In his usual Sunday address, the Catholic pontiff expressed concern at “recent examples of racism” and reminded Catholics that it was their duty to steer others away from “racism, intolerance and exclusion [of others].”
On any other day his remarks might have been seen as no more than a restatement of Catholic doctrine. But they came in the midst of a furious dispute over an editorial published by Italy’s best-selling Catholic weekly, Famiglia Cristiana.
In an editorial on Friday condemning recent government moves against immigrants and Roma, the weekly said it was to be hoped that fascism was not “resurfacing in our country under another guise.”
The censure outraged Berlusconi’s supporters, many of whom are pious Catholics.
The leader of his parliamentary group in the upper house, Maurizio Gasparri, announced he would personally sue the priest who is Famiglia Cristiana’s editor, while the junior minister responsible for family affairs, Carlo Giovanardi, accused the magazine of “ideological malice.”
In an effort to calm the row, the Vatican’s spokesman said that Famiglia Cristiana was not authorized to speak for either the pope or the Italian bishops’ conference — which, as the magazine’s editor noted, it had never claimed to do.

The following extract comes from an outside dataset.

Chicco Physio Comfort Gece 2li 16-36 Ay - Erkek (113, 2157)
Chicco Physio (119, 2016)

The pope’s comments were seen by Berlusconi’s critics as a signal that the Vatican was not distancing itself from Famiglia Cristiana’s interpretation. Benedict cited in his address the story from the gospels of Jesus meeting a pagan woman and how he rose above his initial misgivings to perform a miracle for her daughter.
The pope said: “One of humanity’s great conquests is the overcoming of racism. Unfortunately, however, there are new and worrying examples of this in various countries, often linked to social and economic problems that nonetheless can never justify contempt or racial discrimination.”
Berlusconi’s family minister, Giovanardi, denied the pope’s words were aimed at the government.
“The pope has a global perspective,” he said. “He wasn’t talking about Italy.”
Famiglia Cristiana’s editor, Father Antonio Sciortino, said the pope “was certainly speaking to the whole world,” but added: “And therefore also to Italy where, sorry to say, there are many signs of racism that trouble us and which cannot be hidden.”
Urged on by allies in the anti-immigrant Northern League, Berlusconi has ordered a crackdown on crime and the illegal immigrants his government claims are responsible for a disproportionate share of it.
This month the government ordered troops on to the streets to combat an alleged crime wave it blames largely on illegal immigrants and Roma. Interior ministry figures show that more than a third of the arrests carried out by police last year were of non-Italians.
Illegal immigration has been made an offense, mayors have been given new security powers and deportations have been stepped up.